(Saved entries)
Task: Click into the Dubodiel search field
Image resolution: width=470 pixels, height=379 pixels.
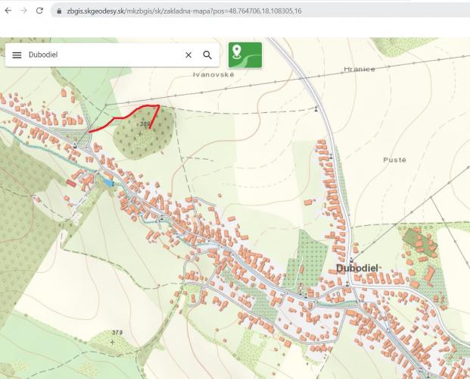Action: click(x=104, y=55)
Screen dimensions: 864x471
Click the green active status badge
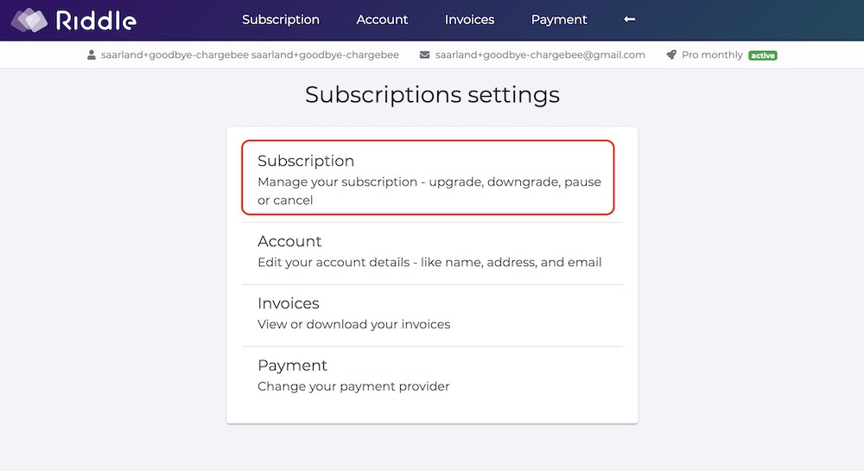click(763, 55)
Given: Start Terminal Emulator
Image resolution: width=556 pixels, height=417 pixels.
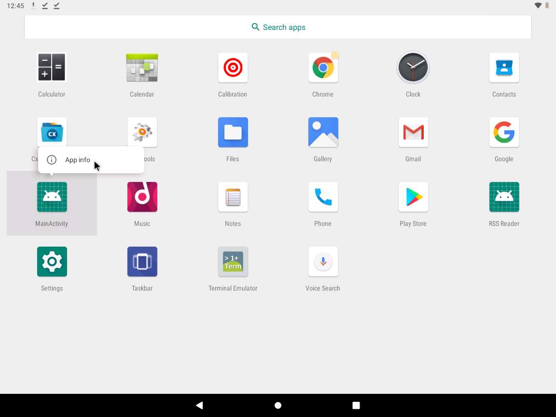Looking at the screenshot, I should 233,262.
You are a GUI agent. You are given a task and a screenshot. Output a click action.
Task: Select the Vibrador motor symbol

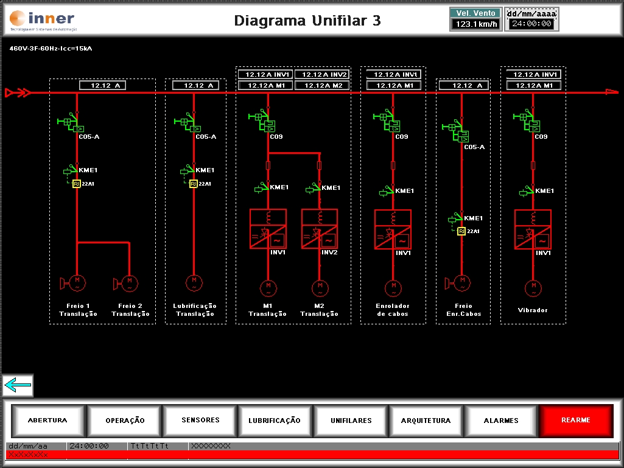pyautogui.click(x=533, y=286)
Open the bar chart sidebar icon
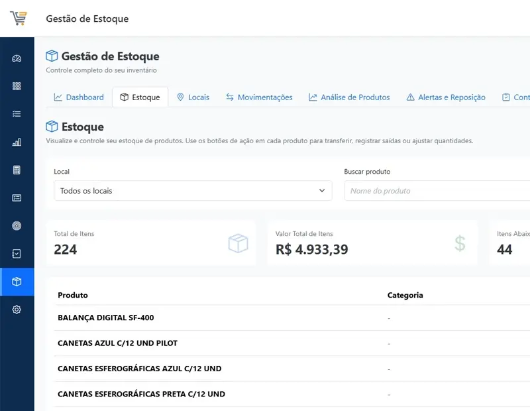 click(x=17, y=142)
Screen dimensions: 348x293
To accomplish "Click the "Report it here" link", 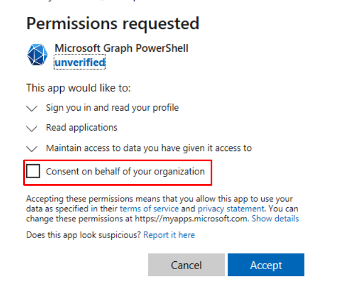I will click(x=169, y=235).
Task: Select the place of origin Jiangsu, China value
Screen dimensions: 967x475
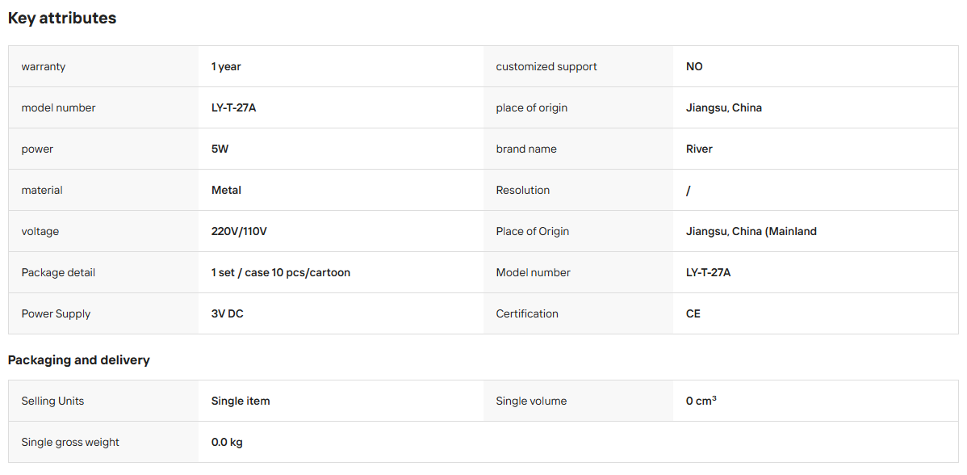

▶ What you need to do:
Each line in the data where the string "dimensions" occurs should be identified and copied.

▶ Solution for this problem:
Screen dimensions: 864x471
Screen dimensions: 348x293
Screen dimensions: 967x475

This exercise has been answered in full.